Do many or most small-business employers in the small-group market present somewhat similar risks of not knowing how an employer's subgroup will change in health and participation from one year to the next?

Any BenefitsLink mavens want to weigh in with other thoughts?

Doubt if there are many benefits guys on this site, seems to be mostly retirement.

Yes, you are correct about community rating, but to a point. When there are other options available in that market, say for example self-funding, the good risk will exit the community-rated pool and migrate to the lower cost option(s). The effects on this can be devastating. A case in point is the PacAdvantage model from California which lasted about 10 years. With multiple carriers competing for small group business via an exchange the death spiral began as some carriers "pool" became populated with higher cost due to the built in adverse selection characteristic of the program. As they raised their premiums to cover the cost, good risk began to flow to the other lower cost carriers. Eventually the carrier would exit the exchange.
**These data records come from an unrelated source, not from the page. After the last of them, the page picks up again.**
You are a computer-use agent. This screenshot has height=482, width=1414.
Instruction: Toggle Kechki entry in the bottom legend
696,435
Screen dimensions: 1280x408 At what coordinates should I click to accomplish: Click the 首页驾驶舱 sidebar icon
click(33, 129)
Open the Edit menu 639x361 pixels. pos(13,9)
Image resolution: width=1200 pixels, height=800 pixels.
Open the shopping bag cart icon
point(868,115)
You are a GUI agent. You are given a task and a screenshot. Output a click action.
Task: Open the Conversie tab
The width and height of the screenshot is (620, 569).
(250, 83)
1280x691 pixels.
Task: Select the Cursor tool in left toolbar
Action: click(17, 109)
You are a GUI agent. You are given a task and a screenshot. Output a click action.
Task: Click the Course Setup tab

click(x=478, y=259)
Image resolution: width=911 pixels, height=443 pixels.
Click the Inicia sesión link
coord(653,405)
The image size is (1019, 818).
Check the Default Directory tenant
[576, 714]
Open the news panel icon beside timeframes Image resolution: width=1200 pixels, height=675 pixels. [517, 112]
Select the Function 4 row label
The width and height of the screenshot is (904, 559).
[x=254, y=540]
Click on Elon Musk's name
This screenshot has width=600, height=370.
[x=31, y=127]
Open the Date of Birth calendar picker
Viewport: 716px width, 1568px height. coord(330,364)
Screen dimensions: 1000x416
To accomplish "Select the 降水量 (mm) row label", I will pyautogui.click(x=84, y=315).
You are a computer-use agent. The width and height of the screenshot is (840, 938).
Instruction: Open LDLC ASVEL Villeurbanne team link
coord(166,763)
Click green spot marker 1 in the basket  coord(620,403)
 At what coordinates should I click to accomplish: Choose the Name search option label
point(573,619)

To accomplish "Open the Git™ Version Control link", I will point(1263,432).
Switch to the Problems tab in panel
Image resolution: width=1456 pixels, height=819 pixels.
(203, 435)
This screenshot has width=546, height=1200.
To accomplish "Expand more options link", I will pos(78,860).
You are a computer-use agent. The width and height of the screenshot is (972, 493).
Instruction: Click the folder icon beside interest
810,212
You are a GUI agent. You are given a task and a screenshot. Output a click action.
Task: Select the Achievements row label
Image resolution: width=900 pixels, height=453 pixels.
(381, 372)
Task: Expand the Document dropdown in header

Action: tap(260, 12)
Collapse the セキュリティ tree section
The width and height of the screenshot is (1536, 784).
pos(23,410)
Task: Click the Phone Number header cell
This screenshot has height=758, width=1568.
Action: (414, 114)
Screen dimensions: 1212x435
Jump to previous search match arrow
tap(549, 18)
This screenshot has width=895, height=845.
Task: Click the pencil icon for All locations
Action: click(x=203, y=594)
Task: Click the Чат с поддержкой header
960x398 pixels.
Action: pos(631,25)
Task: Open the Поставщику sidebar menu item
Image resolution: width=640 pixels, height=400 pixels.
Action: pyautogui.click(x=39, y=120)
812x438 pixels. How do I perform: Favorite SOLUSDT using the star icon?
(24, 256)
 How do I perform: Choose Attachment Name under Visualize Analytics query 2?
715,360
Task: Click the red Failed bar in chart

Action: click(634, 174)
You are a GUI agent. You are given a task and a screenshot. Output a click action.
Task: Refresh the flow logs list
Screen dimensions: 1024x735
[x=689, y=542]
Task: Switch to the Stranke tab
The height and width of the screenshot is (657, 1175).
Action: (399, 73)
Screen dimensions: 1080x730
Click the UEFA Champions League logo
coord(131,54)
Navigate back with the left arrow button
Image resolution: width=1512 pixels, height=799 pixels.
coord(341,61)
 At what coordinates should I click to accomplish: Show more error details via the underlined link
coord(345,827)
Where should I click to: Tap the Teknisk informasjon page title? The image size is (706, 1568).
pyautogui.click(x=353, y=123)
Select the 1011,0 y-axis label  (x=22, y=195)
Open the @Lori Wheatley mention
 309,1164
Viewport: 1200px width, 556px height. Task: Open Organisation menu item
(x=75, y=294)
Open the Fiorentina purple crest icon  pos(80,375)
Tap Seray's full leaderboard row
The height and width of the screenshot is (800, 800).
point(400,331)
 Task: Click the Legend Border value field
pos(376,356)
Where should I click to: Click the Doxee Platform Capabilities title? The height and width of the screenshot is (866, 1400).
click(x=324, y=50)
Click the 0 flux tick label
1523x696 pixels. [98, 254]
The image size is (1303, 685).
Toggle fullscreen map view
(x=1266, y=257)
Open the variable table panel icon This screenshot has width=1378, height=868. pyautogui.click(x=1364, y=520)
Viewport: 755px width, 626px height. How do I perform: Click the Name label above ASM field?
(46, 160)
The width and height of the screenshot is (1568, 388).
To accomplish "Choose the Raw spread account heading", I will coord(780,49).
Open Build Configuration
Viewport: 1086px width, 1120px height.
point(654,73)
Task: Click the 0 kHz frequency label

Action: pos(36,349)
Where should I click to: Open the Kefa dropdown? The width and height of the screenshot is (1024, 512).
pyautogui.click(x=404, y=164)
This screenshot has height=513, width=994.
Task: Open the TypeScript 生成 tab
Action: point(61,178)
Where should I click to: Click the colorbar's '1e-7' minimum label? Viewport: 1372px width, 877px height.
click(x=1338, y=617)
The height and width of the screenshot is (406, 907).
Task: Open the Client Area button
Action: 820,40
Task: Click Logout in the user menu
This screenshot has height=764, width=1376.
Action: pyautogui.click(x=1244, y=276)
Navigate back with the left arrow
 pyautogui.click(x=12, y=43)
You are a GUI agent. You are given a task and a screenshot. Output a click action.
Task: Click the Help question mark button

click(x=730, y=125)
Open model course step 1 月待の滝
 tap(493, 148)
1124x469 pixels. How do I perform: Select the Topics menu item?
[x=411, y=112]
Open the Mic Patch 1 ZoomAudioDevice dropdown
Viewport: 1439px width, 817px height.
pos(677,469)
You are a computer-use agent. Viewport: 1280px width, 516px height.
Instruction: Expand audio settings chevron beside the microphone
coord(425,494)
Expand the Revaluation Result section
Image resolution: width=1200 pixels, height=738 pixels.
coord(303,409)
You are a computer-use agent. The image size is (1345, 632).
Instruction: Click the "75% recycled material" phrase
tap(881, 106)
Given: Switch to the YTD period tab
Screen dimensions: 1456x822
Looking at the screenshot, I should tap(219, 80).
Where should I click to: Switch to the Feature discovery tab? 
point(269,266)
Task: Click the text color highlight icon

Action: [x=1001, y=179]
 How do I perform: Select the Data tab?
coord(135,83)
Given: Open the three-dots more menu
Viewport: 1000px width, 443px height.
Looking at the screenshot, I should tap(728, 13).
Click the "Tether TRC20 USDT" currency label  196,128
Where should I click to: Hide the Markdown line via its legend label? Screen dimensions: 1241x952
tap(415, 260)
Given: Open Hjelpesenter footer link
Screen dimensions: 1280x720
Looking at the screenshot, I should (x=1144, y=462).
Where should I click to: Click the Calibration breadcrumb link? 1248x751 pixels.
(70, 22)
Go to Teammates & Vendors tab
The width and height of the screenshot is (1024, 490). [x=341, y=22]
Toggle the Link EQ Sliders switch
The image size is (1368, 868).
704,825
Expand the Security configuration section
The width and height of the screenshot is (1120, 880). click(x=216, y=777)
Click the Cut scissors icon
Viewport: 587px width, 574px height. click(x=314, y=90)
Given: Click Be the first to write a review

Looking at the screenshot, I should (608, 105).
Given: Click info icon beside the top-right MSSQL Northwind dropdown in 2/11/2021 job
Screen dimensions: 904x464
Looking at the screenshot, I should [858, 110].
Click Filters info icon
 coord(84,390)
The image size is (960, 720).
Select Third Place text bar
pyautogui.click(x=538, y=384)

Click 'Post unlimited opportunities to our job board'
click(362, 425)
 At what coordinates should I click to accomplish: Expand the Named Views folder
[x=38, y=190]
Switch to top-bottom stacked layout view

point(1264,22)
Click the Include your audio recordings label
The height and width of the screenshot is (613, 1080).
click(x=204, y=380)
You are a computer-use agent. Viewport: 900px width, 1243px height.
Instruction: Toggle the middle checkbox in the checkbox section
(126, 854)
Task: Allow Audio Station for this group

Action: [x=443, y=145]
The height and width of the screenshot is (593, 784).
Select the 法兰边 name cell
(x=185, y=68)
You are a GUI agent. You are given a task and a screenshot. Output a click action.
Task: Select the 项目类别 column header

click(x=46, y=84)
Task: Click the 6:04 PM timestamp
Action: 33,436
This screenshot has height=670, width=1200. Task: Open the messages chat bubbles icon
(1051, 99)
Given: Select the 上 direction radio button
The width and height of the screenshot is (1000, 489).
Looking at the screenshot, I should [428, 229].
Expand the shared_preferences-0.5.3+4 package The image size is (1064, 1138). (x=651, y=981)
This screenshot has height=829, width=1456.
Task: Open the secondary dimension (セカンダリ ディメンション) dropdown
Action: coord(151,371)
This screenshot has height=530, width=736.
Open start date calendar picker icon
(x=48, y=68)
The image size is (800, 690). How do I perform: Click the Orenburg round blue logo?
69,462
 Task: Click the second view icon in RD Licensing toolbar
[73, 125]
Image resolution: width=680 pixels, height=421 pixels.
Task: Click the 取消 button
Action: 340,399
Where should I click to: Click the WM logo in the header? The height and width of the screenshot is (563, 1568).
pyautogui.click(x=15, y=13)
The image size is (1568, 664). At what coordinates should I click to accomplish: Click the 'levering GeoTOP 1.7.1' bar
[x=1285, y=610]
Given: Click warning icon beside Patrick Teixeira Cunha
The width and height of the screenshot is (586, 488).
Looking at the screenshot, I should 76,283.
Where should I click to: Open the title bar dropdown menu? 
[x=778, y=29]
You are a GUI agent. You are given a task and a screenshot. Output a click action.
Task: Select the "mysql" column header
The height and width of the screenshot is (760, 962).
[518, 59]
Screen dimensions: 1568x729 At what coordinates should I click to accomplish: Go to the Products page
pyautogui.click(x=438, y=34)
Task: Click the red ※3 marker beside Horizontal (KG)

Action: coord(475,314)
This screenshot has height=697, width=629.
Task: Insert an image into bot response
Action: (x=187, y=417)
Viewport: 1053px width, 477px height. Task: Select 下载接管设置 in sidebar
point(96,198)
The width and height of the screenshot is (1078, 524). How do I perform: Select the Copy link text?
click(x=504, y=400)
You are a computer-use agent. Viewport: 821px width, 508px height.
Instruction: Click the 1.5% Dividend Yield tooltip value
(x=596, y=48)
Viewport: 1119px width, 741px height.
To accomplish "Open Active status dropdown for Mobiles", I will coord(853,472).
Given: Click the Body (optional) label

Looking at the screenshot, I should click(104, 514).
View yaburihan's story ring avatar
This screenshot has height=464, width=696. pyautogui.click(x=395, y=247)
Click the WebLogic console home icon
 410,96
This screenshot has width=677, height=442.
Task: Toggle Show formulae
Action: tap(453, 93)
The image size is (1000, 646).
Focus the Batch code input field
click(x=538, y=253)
It all started again, with the new "high cost" carrier, and so the cycle continued until closing down.

Yes, the small groups struggle with this constantly, but keep in mind the old 80/20 rules. In group health more than 80% of the claim cost comes from less than 20% of the group population. Just like the PacAdvantage, the better risk (employees) drop coverage. Problem is they represented very little claim cost and a larger premium cost.